Aeropuerto como no- lugar

Varado en la nada.

Nuevamente me encuentro en este territorio extraño que algún antropólogo llamó no lugar. Podría ser Ciudad del Cabo, o Buenos Aires, o quizá Lucerna y aun así siento el vacío infinito de estar varado en la nada. Así son para mí los aeropuertos, lugares sin identidad en los que personas anónimas, sin pasado y sin futuro,  deambulan hacia un destino incierto de eterno presente, con sus equipajes abarrotados de objetos inútiles y sus almas vacías de humanidad. Si, ellos y yo tenemos algo en común: la falsa certeza de que estamos ubicados en el mejor de los mundos y la oculta vergüenza de haber perdido el lugar en el que éramos reconocidos como similares, como próximos. Vivimos en una realidad  que se ha  salido de su propio eje y adoramos con  inaudito fanatismo al Dios del dinero, al que le rezamos todos los días para que el goce de comprar ilusiones se prolongue para siempre.

Allí, en ese espacio paradójico lugar- no lugar de variopinta monotonía, mientras espero que habiliten la ventanilla de la aerolínea que me llevará a algún sitio del planeta ella aparece y su brillo me ilumina. Me pregunto qué es lo que la hace sobresalir de la trivial marea humana, como un promontorio que rompe la armonía del oleaje marino. Y la deseo.

Voy a la ventanilla y entrego mi pasaje y pasaporte, no sin dejar de mirarla de soslayo para no perderla de vista pero se me acerca por detrás y desorientada me pregunta por una aerolínea y el destino. Es el mismo que el mío y siento que no existen las casualidades, sino situaciones a las que Jung denominó hechos sincrónicos, mi deseo produce una situación real.

La empleada nos indica la puerta de embarque y después de pasar por la inspección de aduanas la vuelvo a encontrar. Ella me sonríe y ya nada importa. La invito a tomar un café en el free shop.

Marla es su nombre y recóndita su vida, como un laberinto cuya meta excita por el placer de lo furtivo, de lo clandestino. Yo le cuento mi vida y ella me escucha con todos los sentidos más uno. Ese sexto sentido da miedo y ella lo presiente. Me tranquiliza nuevamente con su sonrisa.

En sólo quince minutos hay dos historias de vidas que hacen estallar la precariedad del presente. Ella y yo somos supervivientes en medio de una humanidad desencantada y temerosa, en donde las relaciones personales están destinadas a cierta clase profana de individuos que aún no se ha dado cuenta que nunca quisimos nacer, sino que fuimos vomitados al mundo.

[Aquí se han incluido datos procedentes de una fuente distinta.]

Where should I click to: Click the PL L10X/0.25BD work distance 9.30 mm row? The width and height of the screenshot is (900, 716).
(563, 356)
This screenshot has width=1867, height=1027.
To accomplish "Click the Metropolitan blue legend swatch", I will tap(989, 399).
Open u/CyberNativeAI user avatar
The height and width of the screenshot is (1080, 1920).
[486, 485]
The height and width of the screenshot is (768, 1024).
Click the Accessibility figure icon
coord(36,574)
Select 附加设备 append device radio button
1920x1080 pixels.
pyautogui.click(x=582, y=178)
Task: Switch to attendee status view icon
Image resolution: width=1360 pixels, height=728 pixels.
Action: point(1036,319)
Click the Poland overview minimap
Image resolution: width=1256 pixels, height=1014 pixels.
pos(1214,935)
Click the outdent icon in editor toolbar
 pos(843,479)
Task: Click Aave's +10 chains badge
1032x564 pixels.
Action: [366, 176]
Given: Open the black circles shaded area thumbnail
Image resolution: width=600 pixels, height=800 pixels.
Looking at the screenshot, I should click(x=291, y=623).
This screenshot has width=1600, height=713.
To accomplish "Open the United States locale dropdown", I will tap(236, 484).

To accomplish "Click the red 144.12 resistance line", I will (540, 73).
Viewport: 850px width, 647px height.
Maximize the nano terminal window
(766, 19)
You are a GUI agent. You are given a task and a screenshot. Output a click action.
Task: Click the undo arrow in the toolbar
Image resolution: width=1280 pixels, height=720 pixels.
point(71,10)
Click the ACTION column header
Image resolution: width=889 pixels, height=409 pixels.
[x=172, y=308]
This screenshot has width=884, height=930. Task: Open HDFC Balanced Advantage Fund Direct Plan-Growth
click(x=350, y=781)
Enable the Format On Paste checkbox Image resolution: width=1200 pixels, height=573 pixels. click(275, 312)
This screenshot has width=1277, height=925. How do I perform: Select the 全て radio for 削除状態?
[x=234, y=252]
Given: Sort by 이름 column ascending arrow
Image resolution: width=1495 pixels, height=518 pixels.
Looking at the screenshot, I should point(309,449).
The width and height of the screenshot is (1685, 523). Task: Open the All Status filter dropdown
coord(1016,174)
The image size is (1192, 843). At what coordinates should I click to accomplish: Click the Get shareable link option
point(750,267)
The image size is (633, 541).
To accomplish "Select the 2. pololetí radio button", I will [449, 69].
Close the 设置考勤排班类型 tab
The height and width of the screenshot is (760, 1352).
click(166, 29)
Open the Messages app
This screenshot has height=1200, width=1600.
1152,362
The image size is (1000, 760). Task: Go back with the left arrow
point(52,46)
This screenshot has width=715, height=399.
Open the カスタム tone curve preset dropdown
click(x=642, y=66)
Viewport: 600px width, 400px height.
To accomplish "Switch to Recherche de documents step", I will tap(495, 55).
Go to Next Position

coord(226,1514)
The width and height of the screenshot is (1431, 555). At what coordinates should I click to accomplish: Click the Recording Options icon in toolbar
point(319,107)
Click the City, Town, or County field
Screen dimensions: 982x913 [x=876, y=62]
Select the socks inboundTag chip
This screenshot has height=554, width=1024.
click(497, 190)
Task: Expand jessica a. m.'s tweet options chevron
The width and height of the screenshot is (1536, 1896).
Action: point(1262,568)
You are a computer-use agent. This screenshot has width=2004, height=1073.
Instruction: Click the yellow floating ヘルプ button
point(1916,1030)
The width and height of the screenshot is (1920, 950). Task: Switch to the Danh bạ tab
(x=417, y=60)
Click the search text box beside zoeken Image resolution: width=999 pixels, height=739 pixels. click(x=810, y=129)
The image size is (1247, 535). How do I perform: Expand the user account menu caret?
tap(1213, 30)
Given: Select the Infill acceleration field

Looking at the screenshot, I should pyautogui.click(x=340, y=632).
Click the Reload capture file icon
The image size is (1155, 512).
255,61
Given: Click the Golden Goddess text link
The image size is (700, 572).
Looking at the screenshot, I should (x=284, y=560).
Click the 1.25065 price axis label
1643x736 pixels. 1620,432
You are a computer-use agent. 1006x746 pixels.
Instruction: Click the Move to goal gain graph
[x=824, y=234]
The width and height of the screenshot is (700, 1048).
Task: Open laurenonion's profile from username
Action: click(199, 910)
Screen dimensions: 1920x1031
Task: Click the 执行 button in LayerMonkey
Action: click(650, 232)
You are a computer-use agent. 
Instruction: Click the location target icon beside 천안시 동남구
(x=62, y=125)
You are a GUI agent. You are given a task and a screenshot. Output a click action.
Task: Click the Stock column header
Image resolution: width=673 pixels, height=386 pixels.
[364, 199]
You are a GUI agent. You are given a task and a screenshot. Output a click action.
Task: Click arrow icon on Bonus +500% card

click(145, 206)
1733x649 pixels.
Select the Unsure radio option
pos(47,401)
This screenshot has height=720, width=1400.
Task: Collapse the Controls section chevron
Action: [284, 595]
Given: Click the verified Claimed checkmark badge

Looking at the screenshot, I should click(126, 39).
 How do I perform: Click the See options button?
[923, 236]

Ambos sometemos nuestra libertad a la tiranía de un trabajo letárgico que nos opaca la mayor parte de nuestra existencia y descubrimos que no somos lo que hacemos para vivir, sino que vivimos reprimiendo nuestros verdaderos deseos para sobrevivir.

La conversación se transforma paulatinamente en proyectos compartidos con expectativas de sexo durante los próximos días de estadía en el coincidente destino.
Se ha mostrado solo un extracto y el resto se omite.